▶ YOUR TASK: Please copy the records below line for line, keeping every character and line break as it is.
↓
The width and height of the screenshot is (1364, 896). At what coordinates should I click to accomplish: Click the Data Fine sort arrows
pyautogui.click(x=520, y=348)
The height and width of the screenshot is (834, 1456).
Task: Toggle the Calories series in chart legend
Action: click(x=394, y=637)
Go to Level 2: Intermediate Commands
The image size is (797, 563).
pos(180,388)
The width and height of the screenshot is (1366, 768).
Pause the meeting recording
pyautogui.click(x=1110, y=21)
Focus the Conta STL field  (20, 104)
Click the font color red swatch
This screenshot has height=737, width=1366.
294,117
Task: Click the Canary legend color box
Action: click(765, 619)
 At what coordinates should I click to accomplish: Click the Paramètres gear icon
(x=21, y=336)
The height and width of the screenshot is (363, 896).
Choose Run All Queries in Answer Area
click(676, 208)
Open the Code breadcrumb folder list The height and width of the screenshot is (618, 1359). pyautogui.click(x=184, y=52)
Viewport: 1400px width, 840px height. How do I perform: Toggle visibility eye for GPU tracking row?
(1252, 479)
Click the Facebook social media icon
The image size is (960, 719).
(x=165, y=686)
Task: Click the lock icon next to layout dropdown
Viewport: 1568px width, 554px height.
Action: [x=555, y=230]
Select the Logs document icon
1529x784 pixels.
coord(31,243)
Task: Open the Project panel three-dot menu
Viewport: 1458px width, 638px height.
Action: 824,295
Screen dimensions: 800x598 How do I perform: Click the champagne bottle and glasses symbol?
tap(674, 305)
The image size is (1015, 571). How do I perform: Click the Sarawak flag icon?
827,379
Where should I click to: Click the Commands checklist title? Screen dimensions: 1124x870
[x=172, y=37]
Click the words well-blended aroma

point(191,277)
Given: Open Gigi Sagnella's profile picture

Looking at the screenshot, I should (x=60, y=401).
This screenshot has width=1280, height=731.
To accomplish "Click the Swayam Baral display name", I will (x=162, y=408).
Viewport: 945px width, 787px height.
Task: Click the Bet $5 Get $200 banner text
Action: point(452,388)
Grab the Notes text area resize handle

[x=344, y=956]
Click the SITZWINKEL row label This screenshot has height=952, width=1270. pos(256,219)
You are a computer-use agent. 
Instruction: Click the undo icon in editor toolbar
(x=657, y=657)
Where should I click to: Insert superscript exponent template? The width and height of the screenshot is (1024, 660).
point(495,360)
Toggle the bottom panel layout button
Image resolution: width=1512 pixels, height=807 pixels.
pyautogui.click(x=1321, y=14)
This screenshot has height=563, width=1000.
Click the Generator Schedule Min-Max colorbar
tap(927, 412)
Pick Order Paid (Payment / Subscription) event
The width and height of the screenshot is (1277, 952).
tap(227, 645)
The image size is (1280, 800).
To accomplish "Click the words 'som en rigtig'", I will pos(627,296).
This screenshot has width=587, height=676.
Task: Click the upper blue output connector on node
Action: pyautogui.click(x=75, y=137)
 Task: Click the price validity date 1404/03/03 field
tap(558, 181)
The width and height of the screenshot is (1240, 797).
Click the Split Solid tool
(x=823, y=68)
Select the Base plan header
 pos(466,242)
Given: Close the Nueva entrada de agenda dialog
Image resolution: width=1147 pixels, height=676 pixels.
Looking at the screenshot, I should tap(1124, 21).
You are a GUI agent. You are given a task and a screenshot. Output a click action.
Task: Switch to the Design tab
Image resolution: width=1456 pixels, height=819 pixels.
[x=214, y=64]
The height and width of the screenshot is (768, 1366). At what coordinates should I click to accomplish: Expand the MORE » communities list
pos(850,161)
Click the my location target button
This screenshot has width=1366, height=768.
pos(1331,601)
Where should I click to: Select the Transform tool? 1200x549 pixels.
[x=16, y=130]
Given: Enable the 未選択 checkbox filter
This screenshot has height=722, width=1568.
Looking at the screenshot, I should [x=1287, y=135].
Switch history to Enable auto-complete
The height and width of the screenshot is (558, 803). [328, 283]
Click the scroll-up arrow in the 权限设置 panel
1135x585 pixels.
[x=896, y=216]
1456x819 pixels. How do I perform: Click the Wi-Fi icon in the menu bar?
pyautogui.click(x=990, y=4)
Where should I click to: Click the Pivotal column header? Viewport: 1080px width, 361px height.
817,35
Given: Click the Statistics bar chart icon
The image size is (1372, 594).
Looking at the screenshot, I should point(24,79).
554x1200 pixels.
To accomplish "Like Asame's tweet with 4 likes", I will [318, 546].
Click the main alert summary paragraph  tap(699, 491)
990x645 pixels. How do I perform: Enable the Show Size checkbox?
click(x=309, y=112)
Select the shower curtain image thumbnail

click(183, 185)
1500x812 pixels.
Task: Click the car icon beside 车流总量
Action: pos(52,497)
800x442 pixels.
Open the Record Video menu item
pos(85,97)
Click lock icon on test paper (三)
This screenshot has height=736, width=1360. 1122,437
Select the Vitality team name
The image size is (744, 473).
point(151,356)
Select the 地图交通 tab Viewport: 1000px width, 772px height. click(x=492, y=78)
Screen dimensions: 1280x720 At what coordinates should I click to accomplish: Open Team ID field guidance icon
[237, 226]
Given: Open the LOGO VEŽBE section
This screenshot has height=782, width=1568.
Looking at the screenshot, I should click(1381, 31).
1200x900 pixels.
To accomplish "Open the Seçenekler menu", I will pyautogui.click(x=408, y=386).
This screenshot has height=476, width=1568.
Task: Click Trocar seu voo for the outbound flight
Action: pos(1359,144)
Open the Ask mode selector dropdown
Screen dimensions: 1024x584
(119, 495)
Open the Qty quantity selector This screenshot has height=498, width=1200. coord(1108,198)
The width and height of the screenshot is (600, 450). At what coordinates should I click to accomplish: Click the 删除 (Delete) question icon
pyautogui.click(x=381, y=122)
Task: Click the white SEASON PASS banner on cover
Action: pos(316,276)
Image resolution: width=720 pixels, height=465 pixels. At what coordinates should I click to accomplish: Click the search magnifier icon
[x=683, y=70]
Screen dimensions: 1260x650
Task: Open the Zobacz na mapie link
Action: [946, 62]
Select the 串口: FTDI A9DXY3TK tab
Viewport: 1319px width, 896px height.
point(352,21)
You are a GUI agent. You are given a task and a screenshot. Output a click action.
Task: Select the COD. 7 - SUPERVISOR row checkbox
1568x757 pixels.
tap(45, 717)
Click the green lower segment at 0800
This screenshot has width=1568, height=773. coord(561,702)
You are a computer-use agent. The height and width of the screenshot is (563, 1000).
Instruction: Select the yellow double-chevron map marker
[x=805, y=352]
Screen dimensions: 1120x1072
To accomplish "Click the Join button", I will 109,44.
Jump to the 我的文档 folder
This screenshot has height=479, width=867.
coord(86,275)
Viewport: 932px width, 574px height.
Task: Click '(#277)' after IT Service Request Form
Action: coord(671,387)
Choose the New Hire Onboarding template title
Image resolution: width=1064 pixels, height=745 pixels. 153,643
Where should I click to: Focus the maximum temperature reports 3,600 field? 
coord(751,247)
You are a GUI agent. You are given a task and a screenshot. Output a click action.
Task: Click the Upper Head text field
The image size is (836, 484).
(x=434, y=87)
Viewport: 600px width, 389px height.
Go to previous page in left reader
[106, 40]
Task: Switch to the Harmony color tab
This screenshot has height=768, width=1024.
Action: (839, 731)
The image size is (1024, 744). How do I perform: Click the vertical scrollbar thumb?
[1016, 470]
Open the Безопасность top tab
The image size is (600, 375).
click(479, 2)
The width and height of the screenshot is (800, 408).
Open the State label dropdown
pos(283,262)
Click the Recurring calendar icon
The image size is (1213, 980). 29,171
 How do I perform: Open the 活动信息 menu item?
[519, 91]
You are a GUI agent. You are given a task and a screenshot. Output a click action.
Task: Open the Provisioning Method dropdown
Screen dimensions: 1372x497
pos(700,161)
↑
▶ RESULT OF THIS TASK:
The width and height of the screenshot is (1364, 896). At what coordinates should I click to accomplish: Click the Data Fine sort arrows
pyautogui.click(x=520, y=348)
The height and width of the screenshot is (834, 1456).
Task: Toggle the Calories series in chart legend
Action: click(x=394, y=637)
Go to Level 2: Intermediate Commands
The image size is (797, 563).
pos(180,388)
The width and height of the screenshot is (1366, 768).
Pause the meeting recording
pyautogui.click(x=1110, y=21)
Focus the Conta STL field  (20, 104)
Click the font color red swatch
This screenshot has height=737, width=1366.
294,117
Task: Click the Canary legend color box
Action: click(765, 619)
 At what coordinates should I click to accomplish: Click the Paramètres gear icon
(x=21, y=336)
The height and width of the screenshot is (363, 896).
Choose Run All Queries in Answer Area
click(676, 208)
Open the Code breadcrumb folder list The height and width of the screenshot is (618, 1359). pyautogui.click(x=184, y=52)
Viewport: 1400px width, 840px height. How do I perform: Toggle visibility eye for GPU tracking row?
(1252, 479)
Click the Facebook social media icon
The image size is (960, 719).
(x=165, y=686)
Task: Click the lock icon next to layout dropdown
Viewport: 1568px width, 554px height.
Action: [x=555, y=230]
Select the Logs document icon
1529x784 pixels.
coord(31,243)
Task: Open the Project panel three-dot menu
Viewport: 1458px width, 638px height.
Action: 824,295
Screen dimensions: 800x598 How do I perform: Click the champagne bottle and glasses symbol?
tap(674, 305)
The image size is (1015, 571). How do I perform: Click the Sarawak flag icon?
827,379
Where should I click to: Click the Commands checklist title? Screen dimensions: 1124x870
[x=172, y=37]
Click the words well-blended aroma

point(191,277)
Given: Open Gigi Sagnella's profile picture

Looking at the screenshot, I should (x=60, y=401).
This screenshot has width=1280, height=731.
To accomplish "Click the Swayam Baral display name", I will (x=162, y=408).
Viewport: 945px width, 787px height.
Task: Click the Bet $5 Get $200 banner text
Action: point(452,388)
Grab the Notes text area resize handle

[x=344, y=956]
Click the SITZWINKEL row label This screenshot has height=952, width=1270. pos(256,219)
You are a computer-use agent. 
Instruction: Click the undo icon in editor toolbar
(x=657, y=657)
Where should I click to: Insert superscript exponent template? The width and height of the screenshot is (1024, 660).
point(495,360)
Toggle the bottom panel layout button
Image resolution: width=1512 pixels, height=807 pixels.
pyautogui.click(x=1321, y=14)
This screenshot has height=563, width=1000.
Click the Generator Schedule Min-Max colorbar
tap(927, 412)
Pick Order Paid (Payment / Subscription) event
The width and height of the screenshot is (1277, 952).
tap(227, 645)
The image size is (1280, 800).
To accomplish "Click the words 'som en rigtig'", I will pos(627,296).
This screenshot has width=587, height=676.
Task: Click the upper blue output connector on node
Action: pyautogui.click(x=75, y=137)
 Task: Click the price validity date 1404/03/03 field
tap(558, 181)
The width and height of the screenshot is (1240, 797).
Click the Split Solid tool
(x=823, y=68)
Select the Base plan header
 pos(466,242)
Given: Close the Nueva entrada de agenda dialog
Image resolution: width=1147 pixels, height=676 pixels.
Looking at the screenshot, I should tap(1124, 21).
You are a GUI agent. You are given a task and a screenshot. Output a click action.
Task: Switch to the Design tab
Image resolution: width=1456 pixels, height=819 pixels.
[x=214, y=64]
The height and width of the screenshot is (768, 1366). At what coordinates should I click to accomplish: Expand the MORE » communities list
pos(850,161)
Click the my location target button
This screenshot has width=1366, height=768.
pos(1331,601)
Where should I click to: Select the Transform tool? 1200x549 pixels.
[x=16, y=130]
Given: Enable the 未選択 checkbox filter
This screenshot has height=722, width=1568.
Looking at the screenshot, I should [x=1287, y=135].
Switch history to Enable auto-complete
The height and width of the screenshot is (558, 803). [328, 283]
Click the scroll-up arrow in the 权限设置 panel
1135x585 pixels.
[x=896, y=216]
1456x819 pixels. How do I perform: Click the Wi-Fi icon in the menu bar?
pyautogui.click(x=990, y=4)
Where should I click to: Click the Pivotal column header? Viewport: 1080px width, 361px height.
817,35
Given: Click the Statistics bar chart icon
The image size is (1372, 594).
Looking at the screenshot, I should point(24,79).
554x1200 pixels.
To accomplish "Like Asame's tweet with 4 likes", I will [318, 546].
Click the main alert summary paragraph  tap(699, 491)
990x645 pixels. How do I perform: Enable the Show Size checkbox?
click(x=309, y=112)
Select the shower curtain image thumbnail

click(183, 185)
1500x812 pixels.
Task: Click the car icon beside 车流总量
Action: pos(52,497)
800x442 pixels.
Open the Record Video menu item
pos(85,97)
Click lock icon on test paper (三)
This screenshot has height=736, width=1360. 1122,437
Select the Vitality team name
The image size is (744, 473).
point(151,356)
Select the 地图交通 tab Viewport: 1000px width, 772px height. click(x=492, y=78)
Screen dimensions: 1280x720 At what coordinates should I click to accomplish: Open Team ID field guidance icon
[237, 226]
Given: Open the LOGO VEŽBE section
This screenshot has height=782, width=1568.
Looking at the screenshot, I should click(1381, 31).
1200x900 pixels.
To accomplish "Open the Seçenekler menu", I will pyautogui.click(x=408, y=386).
This screenshot has height=476, width=1568.
Task: Click Trocar seu voo for the outbound flight
Action: pos(1359,144)
Open the Ask mode selector dropdown
Screen dimensions: 1024x584
(119, 495)
Open the Qty quantity selector This screenshot has height=498, width=1200. coord(1108,198)
The width and height of the screenshot is (600, 450). At what coordinates should I click to accomplish: Click the 删除 (Delete) question icon
pyautogui.click(x=381, y=122)
Task: Click the white SEASON PASS banner on cover
Action: pos(316,276)
Image resolution: width=720 pixels, height=465 pixels. At what coordinates should I click to accomplish: Click the search magnifier icon
[x=683, y=70]
Screen dimensions: 1260x650
Task: Open the Zobacz na mapie link
Action: [946, 62]
Select the 串口: FTDI A9DXY3TK tab
Viewport: 1319px width, 896px height.
point(352,21)
You are a GUI agent. You are given a task and a screenshot. Output a click action.
Task: Select the COD. 7 - SUPERVISOR row checkbox
1568x757 pixels.
tap(45, 717)
Click the green lower segment at 0800
This screenshot has width=1568, height=773. coord(561,702)
You are a computer-use agent. The height and width of the screenshot is (563, 1000).
Instruction: Select the yellow double-chevron map marker
[x=805, y=352]
Screen dimensions: 1120x1072
To accomplish "Click the Join button", I will 109,44.
Jump to the 我的文档 folder
This screenshot has height=479, width=867.
coord(86,275)
Viewport: 932px width, 574px height.
Task: Click '(#277)' after IT Service Request Form
Action: coord(671,387)
Choose the New Hire Onboarding template title
Image resolution: width=1064 pixels, height=745 pixels. 153,643
Where should I click to: Focus the maximum temperature reports 3,600 field? 
coord(751,247)
You are a GUI agent. You are given a task and a screenshot. Output a click action.
Task: Click the Upper Head text field
The image size is (836, 484).
(x=434, y=87)
Viewport: 600px width, 389px height.
Go to previous page in left reader
[106, 40]
Task: Switch to the Harmony color tab
This screenshot has height=768, width=1024.
Action: (839, 731)
The image size is (1024, 744). How do I perform: Click the vertical scrollbar thumb?
[1016, 470]
Open the Безопасность top tab
The image size is (600, 375).
click(479, 2)
The width and height of the screenshot is (800, 408).
Open the State label dropdown
pos(283,262)
Click the Recurring calendar icon
The image size is (1213, 980). 29,171
 How do I perform: Open the 活动信息 menu item?
[519, 91]
You are a GUI agent. You are given a task and a screenshot. Output a click action.
Task: Open the Provisioning Method dropdown
Screen dimensions: 1372x497
pos(700,161)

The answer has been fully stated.